Il popolo d’Israele sarebbe dovuto entrare nel patto di Dio come popolo. Il libro di Esodo intende condurci a questo fine sin dall’inizio. L’istituzione del patto al Sinai è il reale contenuto di questo libro.

Di conseguenza, dobbiamo guardarci dall’enfatizzare eccessivamente la liberazione del popolo dall’Egitto. Questa liberazione fu solo un mezzo per raggiungere lo scopo: stabilire il patto. In un senso spirituale, il patto viene prima; la liberazione dall’Egitto deve essere vista come derivare dal patto. Anche qui vale la Parola del Signore: “Cercate prima il regno di Dio e la sua giustizia e queste cose vi saranno sopraggiunte” (Mt. 6:33).

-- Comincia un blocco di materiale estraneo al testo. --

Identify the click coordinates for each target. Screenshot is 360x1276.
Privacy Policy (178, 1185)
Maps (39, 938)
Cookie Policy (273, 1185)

Quando il Signore chiese a Faraone di lasciar andare Israele un viaggio di tre giorni nel deserto per fare sacrifici a Lui, non stava facendo una richiesta ingiusta. Tali sacrifici al Signore avrebbero dimostrato che Israele era un popolo libero, ma il fatto decisivo, ovviamente era che Israele era il popolo di Dio — non il popolo di Faraone. “Israele è mio figlio, il mio primogenito”. Faraone e l’Egitto erano stati chiamati ad essere i preservatori di Israele, ma solo temporaneamente. Ora Faraone avrebbe dovuto decidere se riconoscere che Israele era il popolo di Dio.

In questi capitoli di Esodo, il Signore incontra il suo popolo parlando a Mosè. Poiché il Signore scelse di parlare a lui, Mosè fu chiamato ad essere il capo del popolo. Gli anziani avrebbero dovuto dire a Faraone: “L’Eterno, il Dio degli Ebrei ci è venuto incontro”. Pertanto la chiamata di Mosè non fu inizialmente una chiamata a condurre Israele fuori dall’Egitto. Mosè doveva essere un mediatore tra Dio e il popolo in modo che il Signore potesse incontrare il popolo per mezzo di lui.

Il Signore aveva trattato con la famiglia patriarcale mediante il patriarca stesso o mediante uno dei membri della sua famiglia. Ora che c’era un popolo pattizio, qualcuno avrebbe dovuto servire come capo di quel popolo. Questo sviluppo è una chiara prefigurazione del Cristo. Così, è curioso anche che il Signore faccia qui riferimento ad Aaronne come “il Levita” che è una chiara indicazione della futura chiamata della casa di Levi a servire come mediatore. Non dobbiamo trascurare il fatto che insieme a Mosè ci fosse il sommo sacerdote il quale rimaneva il rappresentante spirituale del popolo davanti a Dio quando il loro governante terreno se ne fosse andato.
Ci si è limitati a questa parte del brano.